Slide 23: Jerry and flag
The equivalent charge for archivists is building collections that are truly representative, portraying all
sides, but most especially those who most need a hearing: giving voice to the voiceless, documenting the
undocumented;
Or curating the controversial. And that is the risk to manage: to ensure that our commitment to fairness,
democracy, and truth -- despite appearances, despite public perception, despite bad PR - - is not only
what guides us, but what the public sees.
That, ultimately, is what we can control. It is naïve to imagine that the Dead Archive - - or any archive - -
can control bad PR or offset a stigma. But as one historian pointed out recently:
“What happened in San Francisco, and throughout much of youth culture in that time [the
1960s], is still with us, whether we like it or not ... [it] formed the central dynamic of a
war of values that became the story of America in the late 1960s and early 1970s. …. The
resonance of that disruption still informs almost every major political dispute and cultural
rupture of our times. In one way or another, the arguments of San Francisco in 1967 will
never end.” (Gilmore 103)
That is why what we do by preserving this Archive is so important—and why our custody of it is
an expression of not just our founding values as a University, but our sustaining virtues today.
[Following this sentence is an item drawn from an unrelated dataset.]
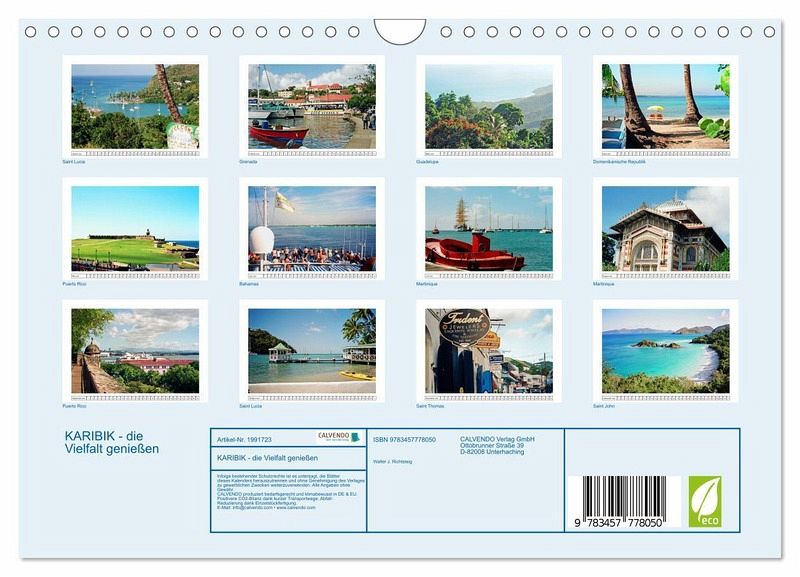Select the Saint John turquoise bay photo
800x577 pixels.
(x=666, y=351)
And it is especially appropriate for this collection: though the Dead have never fully escaped the
stigma surrounding their genesis, their archives document the cooperation, commitment, and
tradition that informed and defined the Dead phenomenon, and we should be proud that our
stewardship of those Archives here is an extension and expression of those ideals as well.
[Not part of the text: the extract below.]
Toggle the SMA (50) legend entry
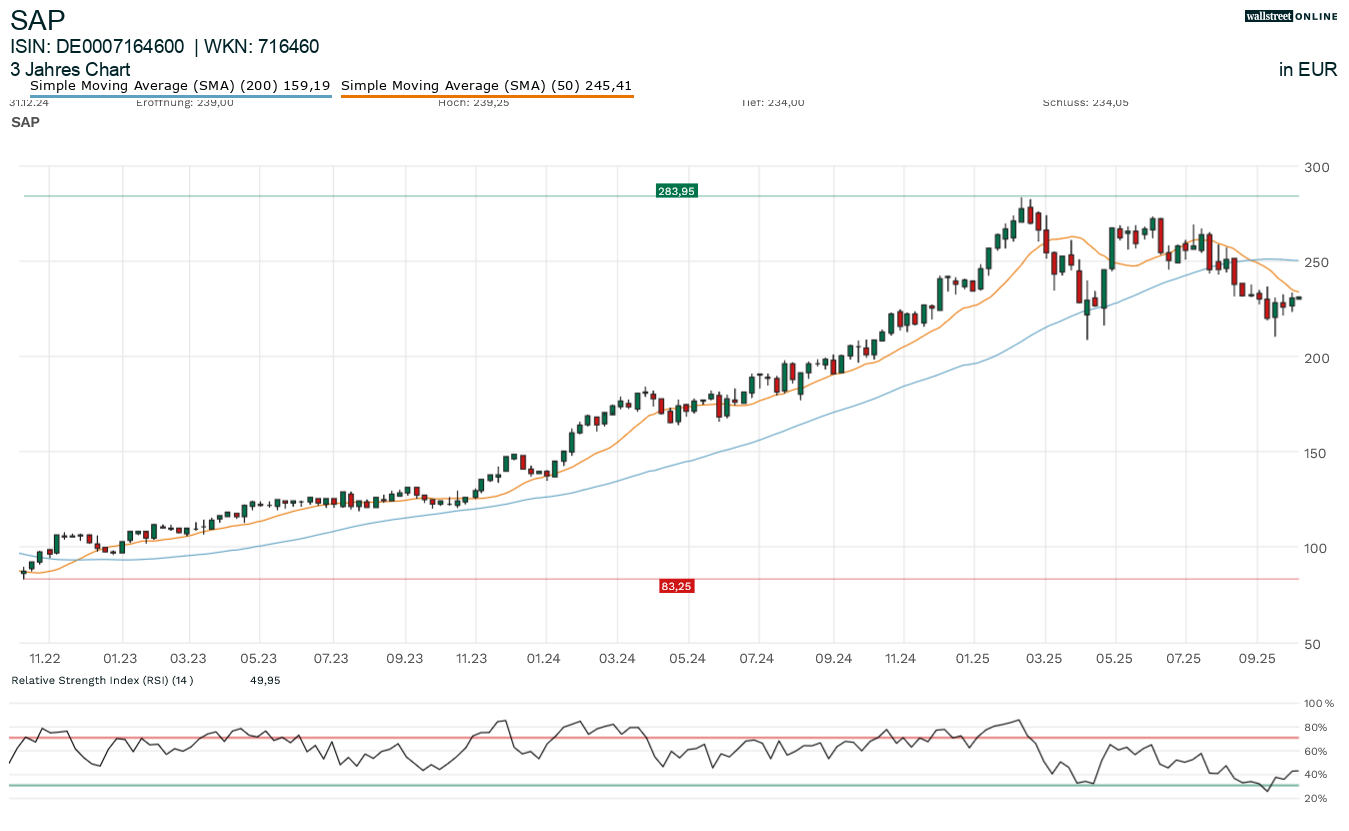pyautogui.click(x=486, y=86)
I began this talk by focusing on negativity: the disasters of Alexandria and Baghdad. But as the
Dead’s art made clear, dark and light are inextricably intertwined, and instead of focusing on
avoiding disaster, we can instead note the positive: the fact that at heart, our mission is not just
shared, it is the same: to preserve our past so that we may understand it, so that our children may
understand; so that the future is not divorced from the past, adrift without the anchor that
provides continuity, perspective, and ultimately meaning.
It means that security is not just a barrier, a fence surrounding but at some remove from the
structures it seeks to protect; security is not the walls of a fortress, nor even the fortress itself,
looming above its catacombs of treasure; no, security is an inextricable part of, and expression
of, the ideals and values that drive us to collect and preserve and bequeath the past to the future.
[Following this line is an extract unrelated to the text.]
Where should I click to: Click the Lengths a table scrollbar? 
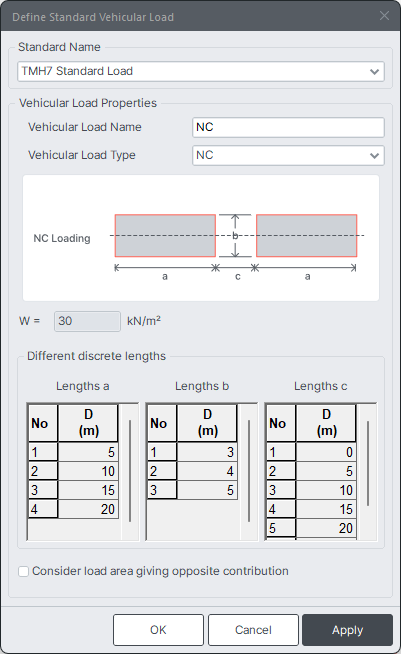(130, 471)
All of those activities reveal something about ourselves: what we hold dear; what we agree is
important. That agreement, that cooperation, goes to the heart of why the Dead phenomenon
happened, and why it remains meaningful today; it is why it endures, and why this archive and
this institution’s commitment to it are so important.
Most of all, these behaviors, these obligations and our response to them, demonstrate the
universality of the ideals that tie together an Archive that to some represents a rejection of
mainstream mores—of even the notion of cultural heritage—with that bastion of cultural
heritage, a modern university archive; an act that is in itself an expression of our commitment to
open-minded inquiry, to being ethical readers of cultural phenomena often misunderstood,
marginalized, and stigmatized. Because we know that often, we can quickly discern a common
core of timeless values that have informed human history and the West for centuries, even
millennia; that those who have been branded outcasts are, in fact, our sisters, our brothers; and
that shared humanity is the core value of the Dead phenomenon, of cultural heritage institutions,
and of our commitment to making them secure. [last slide]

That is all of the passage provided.